Detection and Defense Strategies

Building effective phishing defense requires a layered approach that combines technology, processes, and user awareness. Here are my recommendations based on extensive phishing assessment experience.

• Deploy comprehensive email authentication - Implement SPF, DKIM, and DMARC for your own domains with a reject policy. This prevents attackers from spoofing your domain and protects your brand reputation. Monitor DMARC reports to identify unauthorized use of your domain.
• Enable time-of-click URL protection - Ensure that URLs are re-analyzed when users click them, not just when the email arrives. This defeats time-delayed content swapping and catches URLs that become malicious after delivery.
• Implement attachment sandboxing - Deploy email security that detonates attachments in a sandbox environment before delivery. This catches malicious macros, embedded objects, and other payload types that static analysis might miss.

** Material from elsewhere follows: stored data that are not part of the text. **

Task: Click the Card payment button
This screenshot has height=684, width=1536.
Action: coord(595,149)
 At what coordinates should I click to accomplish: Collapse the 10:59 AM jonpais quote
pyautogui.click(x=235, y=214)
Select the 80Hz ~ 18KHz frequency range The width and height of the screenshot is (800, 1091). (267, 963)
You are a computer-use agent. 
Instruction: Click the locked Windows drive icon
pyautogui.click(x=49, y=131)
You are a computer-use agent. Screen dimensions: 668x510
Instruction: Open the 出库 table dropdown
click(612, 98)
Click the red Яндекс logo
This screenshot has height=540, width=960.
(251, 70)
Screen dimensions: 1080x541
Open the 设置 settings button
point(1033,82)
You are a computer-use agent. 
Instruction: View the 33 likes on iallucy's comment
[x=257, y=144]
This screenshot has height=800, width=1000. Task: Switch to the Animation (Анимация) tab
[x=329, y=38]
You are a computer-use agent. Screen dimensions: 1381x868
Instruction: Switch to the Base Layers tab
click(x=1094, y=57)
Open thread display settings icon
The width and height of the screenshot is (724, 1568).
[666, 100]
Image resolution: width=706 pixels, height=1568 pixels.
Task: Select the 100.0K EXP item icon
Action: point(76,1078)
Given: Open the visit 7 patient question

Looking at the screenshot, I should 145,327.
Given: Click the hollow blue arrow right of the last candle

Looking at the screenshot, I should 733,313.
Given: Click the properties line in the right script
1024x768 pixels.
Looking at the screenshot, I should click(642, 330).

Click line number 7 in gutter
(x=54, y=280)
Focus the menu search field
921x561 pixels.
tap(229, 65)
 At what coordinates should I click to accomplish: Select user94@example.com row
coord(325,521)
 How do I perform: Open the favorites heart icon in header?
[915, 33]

Ensure the sandbox can handle password-protected archives by extracting passwords from the email body.
• Conduct regular phishing simulations - Test your users and your email security stack simultaneously. During my phishing assessments, I document both what bypasses the technical controls and which users fall for the social engineering. This dual focus provides actionable data for improving both technology and training.
• Establish reporting mechanisms - Make it easy for users to report suspicious emails. A well-designed report button in the email client, combined with rapid triage by the security team, creates a human detection layer that catches what automated systems miss. Recognize and reward users who report effectively to build a security-aware culture.

Testing Your Email Security Posture

1. Test against your actual email security stack - Use realistic phishing scenarios during penetration tests that target your specific email infrastructure. Generic phishing tests that do not account for your security controls provide limited value.
2. Include user awareness testing - Measure click rates, credential submission rates, and reporting rates. Track these metrics over time to demonstrate the effectiveness of your security awareness program and identify departments or roles that need additional training.
3. Document what bypasses detection - Every technique that successfully reaches a user inbox is a detection gap that needs to be addressed. Work with your email security vendor to close these gaps and verify the fix through retesting.
4. Improve controls based on findings - Translate testing results into concrete configuration changes, new detection rules, and updated user training content. The value of phishing assessments comes not from the test itself but from the improvements that follow.

The Human Element in Phishing Defense

No email security stack is perfect, and some phishing emails will inevitably reach user inboxes. This is why user awareness training remains a critical component of phishing defense. However, training should be realistic and constructive, not punitive. Users who report suspicious emails should be praised, not criticized when they occasionally click. The goal is to create an organizational culture where reporting suspicious communications is natural and expected. During my assessments, I consistently find that organizations with strong reporting cultures detect phishing campaigns faster and limit their impact more effectively than organizations that rely solely on technical controls. The combination of robust email security technology and an engaged, security-aware workforce provides the most resilient defense against evolving phishing threats.